(Instruction)
Can you rewrite the entries between the lines holding "Given: Click the" and "tap(365, 346)", inclusive, with "Toggle" changed to "Switch" and everything else left the same?

(The input)
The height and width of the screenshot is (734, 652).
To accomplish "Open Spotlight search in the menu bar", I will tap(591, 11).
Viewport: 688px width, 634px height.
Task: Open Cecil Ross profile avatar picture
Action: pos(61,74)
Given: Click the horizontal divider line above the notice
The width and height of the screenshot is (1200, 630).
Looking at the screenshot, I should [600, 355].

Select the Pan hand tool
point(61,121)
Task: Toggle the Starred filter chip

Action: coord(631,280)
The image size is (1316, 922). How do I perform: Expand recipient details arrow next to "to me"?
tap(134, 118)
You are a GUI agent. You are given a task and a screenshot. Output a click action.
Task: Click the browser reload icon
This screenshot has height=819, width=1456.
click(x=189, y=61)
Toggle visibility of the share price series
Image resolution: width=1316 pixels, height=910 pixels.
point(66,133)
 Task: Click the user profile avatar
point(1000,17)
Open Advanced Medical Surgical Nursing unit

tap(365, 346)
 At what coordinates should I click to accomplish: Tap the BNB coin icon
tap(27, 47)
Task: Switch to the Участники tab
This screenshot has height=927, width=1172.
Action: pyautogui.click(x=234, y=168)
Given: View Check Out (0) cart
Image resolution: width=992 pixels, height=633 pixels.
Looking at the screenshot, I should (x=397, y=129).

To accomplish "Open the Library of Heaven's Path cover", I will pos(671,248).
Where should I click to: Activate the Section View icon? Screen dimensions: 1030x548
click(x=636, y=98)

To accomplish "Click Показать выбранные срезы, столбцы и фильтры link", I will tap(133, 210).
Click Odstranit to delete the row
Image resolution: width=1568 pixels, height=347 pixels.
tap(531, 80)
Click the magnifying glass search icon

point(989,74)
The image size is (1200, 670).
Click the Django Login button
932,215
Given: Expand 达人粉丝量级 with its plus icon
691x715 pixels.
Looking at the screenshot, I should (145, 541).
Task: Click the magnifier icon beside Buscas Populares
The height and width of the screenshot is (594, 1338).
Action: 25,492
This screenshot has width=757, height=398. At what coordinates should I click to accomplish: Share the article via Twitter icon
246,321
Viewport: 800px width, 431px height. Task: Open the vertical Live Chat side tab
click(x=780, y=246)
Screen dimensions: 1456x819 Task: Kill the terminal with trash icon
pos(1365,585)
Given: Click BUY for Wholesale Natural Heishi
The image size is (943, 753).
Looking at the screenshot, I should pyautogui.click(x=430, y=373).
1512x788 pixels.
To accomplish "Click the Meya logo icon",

(Task answer)
Given: Click the horizontal divider line above the notice
The width and height of the screenshot is (1200, 630).
Looking at the screenshot, I should [600, 355].

Select the Pan hand tool
point(61,121)
Task: Switch the Starred filter chip

Action: coord(631,280)
The image size is (1316, 922). How do I perform: Expand recipient details arrow next to "to me"?
tap(134, 118)
You are a GUI agent. You are given a task and a screenshot. Output a click action.
Task: Click the browser reload icon
This screenshot has height=819, width=1456.
click(x=189, y=61)
Switch visibility of the share price series
Image resolution: width=1316 pixels, height=910 pixels.
point(66,133)
 Task: Click the user profile avatar
point(1000,17)
Open Advanced Medical Surgical Nursing unit

tap(365, 346)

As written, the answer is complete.